**Document excerpt**
Prometheus Bound is attributed to Aeschylus by ancient authorities. Since the late 19th century, however, scholars have increasingly doubted this ascription, largely on stylistic grounds. Its production date is also in dispute, with theories ranging from the 480s BC to as late as the 410s.

The play consists mostly of static dialogue. The Titan Prometheus is bound to a rock throughout, which is his punishment from the Olympian Zeus for providing fire to humans. The god Hephaestus and the Titan Oceanus and the chorus of Oceanids all express sympathy for Prometheus' plight. Prometheus is met by Io, a fellow victim of Zeus' cruelty. He prophesies her future travels, revealing that one of her descendants will free Prometheus. The play closes with Zeus sending Prometheus into the abyss because Prometheus will not tell him of a potential marriage which could prove Zeus' downfall.

Prometheus Bound seems to have been the first play in a trilogy, the Prometheia. In the second play, Prometheus Unbound, Heracles frees Prometheus from his chains and kills the eagle that had been sent daily to eat Prometheus' perpetually regenerating liver (then believed the source of feeling. We learn that Zeus has released the other Titans which he imprisoned at the conclusion of the Titanomachy, perhaps foreshadowing his eventual reconciliation with Prometheus.

In the trilogy's conclusion, Prometheus the Fire-Bringer, it seems that the Titan finally warns Zeus not to sleep with the sea nymph Thetis, for she is fated to beget a son greater than the father. Not wishing to be overthrown, Zeus marries Thetis off to the mortal Peleus. The product of that union is Achilles, Greek hero of the Trojan War. After reconciling with Prometheus, Zeus probably inaugurates a festival in his honor at Athens.

**Dataset excerpt**

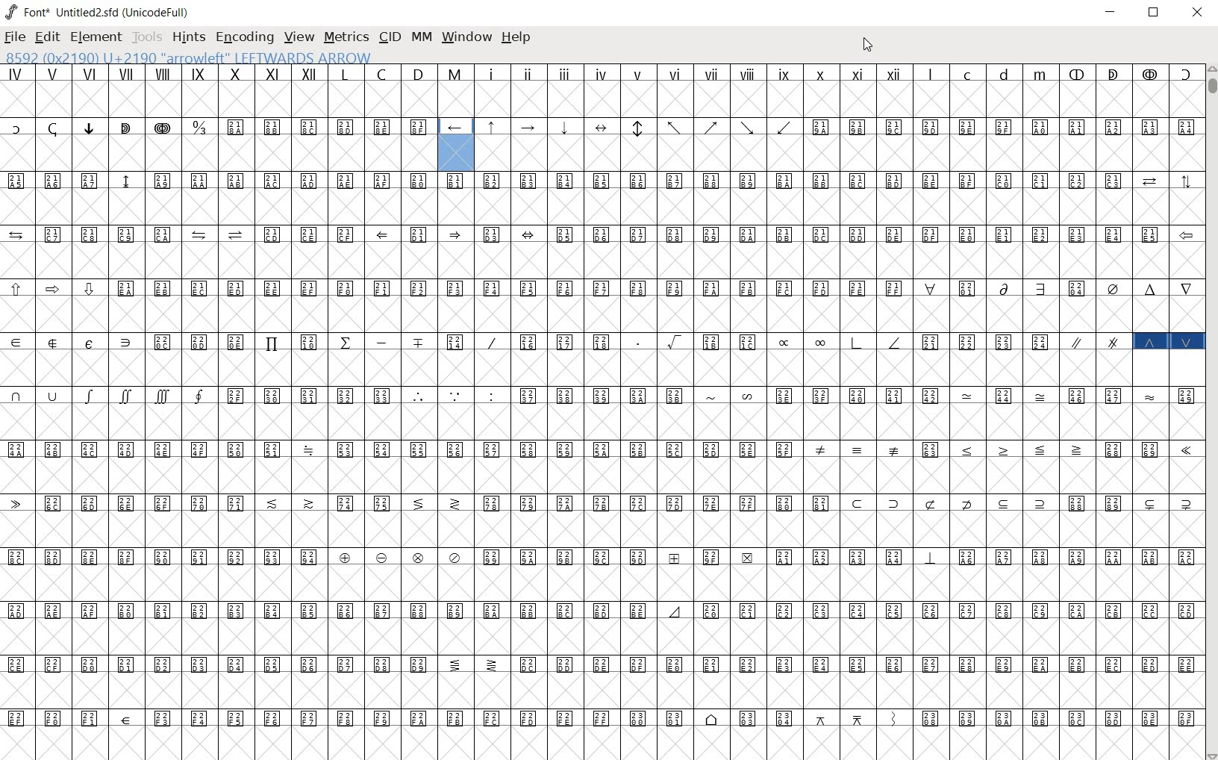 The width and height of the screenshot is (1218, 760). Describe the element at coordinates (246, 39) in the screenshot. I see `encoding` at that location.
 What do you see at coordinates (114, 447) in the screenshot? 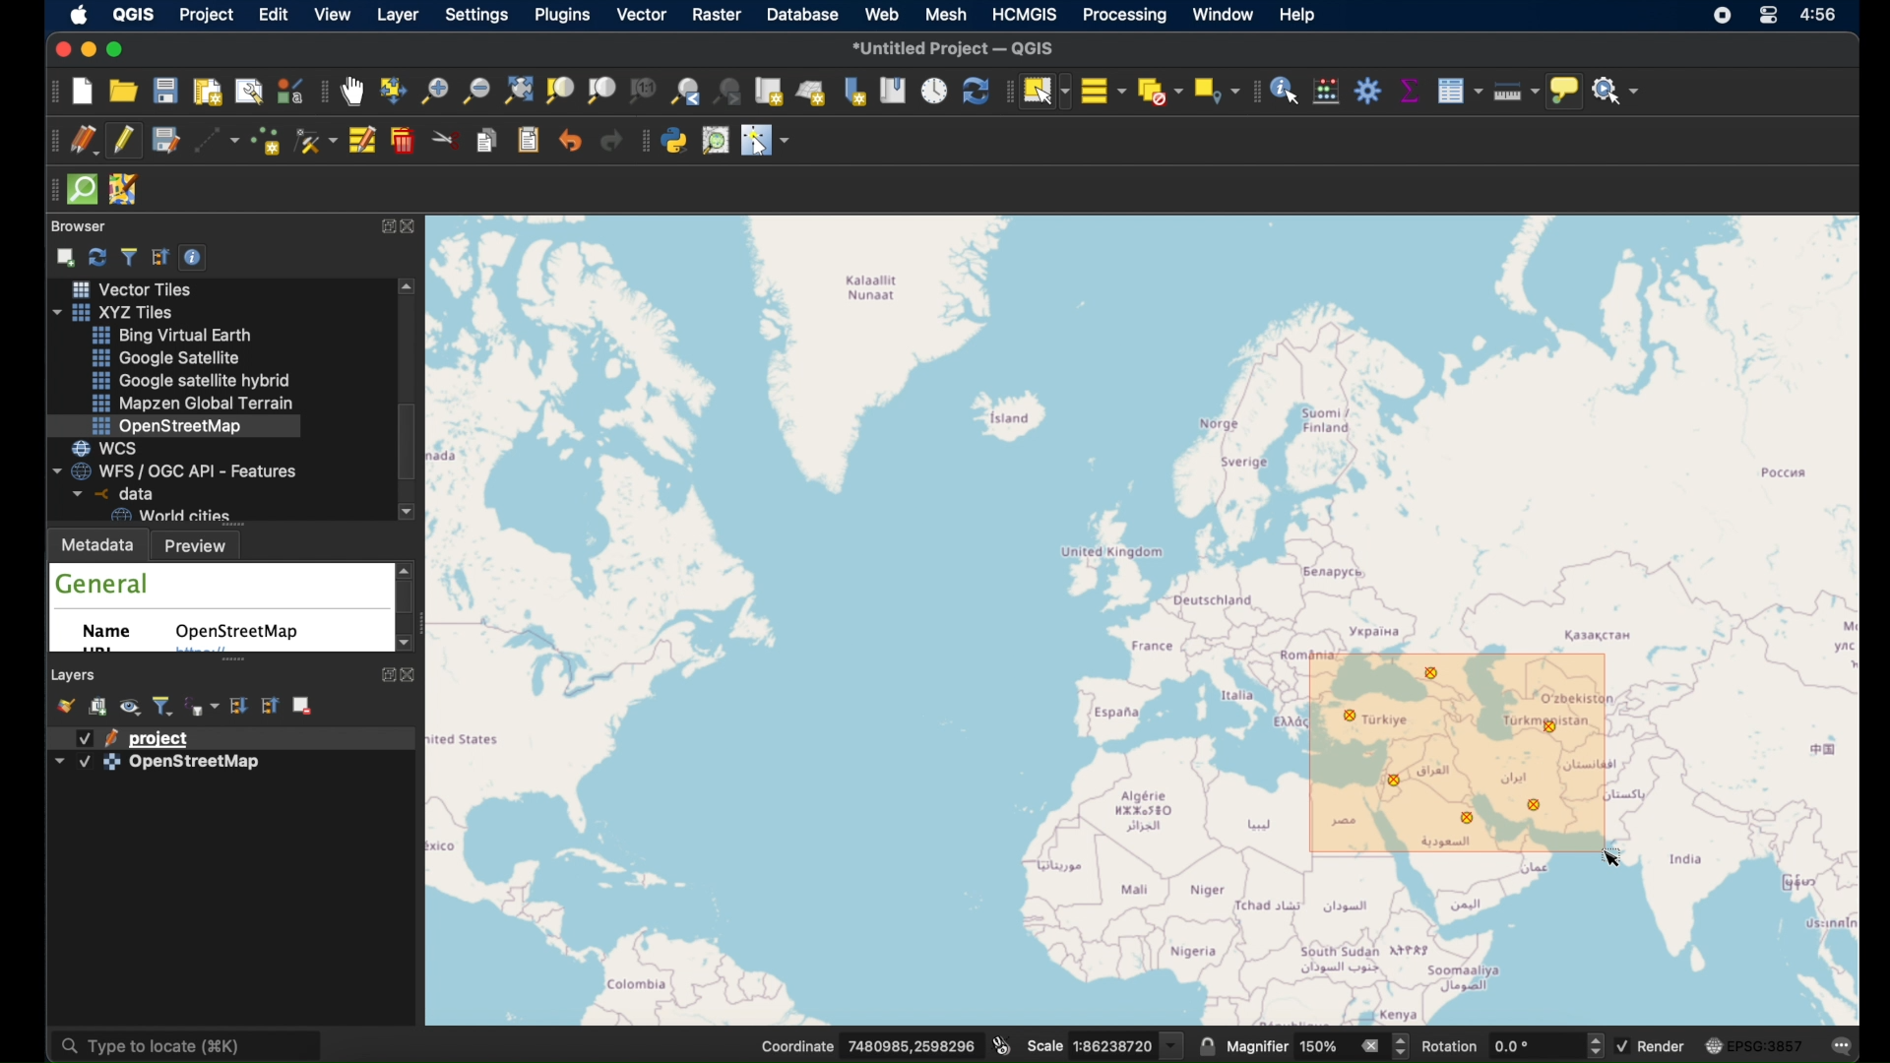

**Work instructions**
a – Print the passage of the Prometheus Bound text above from "Prometheus Bound seems" up to and including "reconciliation with Prometheus.".
b – Rewrite the paragraph of the Prometheus Bound text that begins "The play consists mostly of static dialogue" as a short bulleted list that keeps its main facts.

**Task solutions**
a –
Prometheus Bound seems to have been the first play in a trilogy, the Prometheia. In the second play, Prometheus Unbound, Heracles frees Prometheus from his chains and kills the eagle that had been sent daily to eat Prometheus' perpetually regenerating liver (then believed the source of feeling. We learn that Zeus has released the other Titans which he imprisoned at the conclusion of the Titanomachy, perhaps foreshadowing his eventual reconciliation with Prometheus.

b –
- The play is mostly static dialogue.
- Prometheus is bound to a rock throughout as Zeus's punishment for giving fire to humans.
- Hephaestus, Oceanus and the chorus of Oceanids all sympathize with him.
- Io, another victim of Zeus's cruelty, meets Prometheus, who foretells her travels and reveals that one of her descendants will free him.
- The play ends with Zeus casting Prometheus into the abyss for refusing to reveal a marriage that could bring about Zeus's downfall.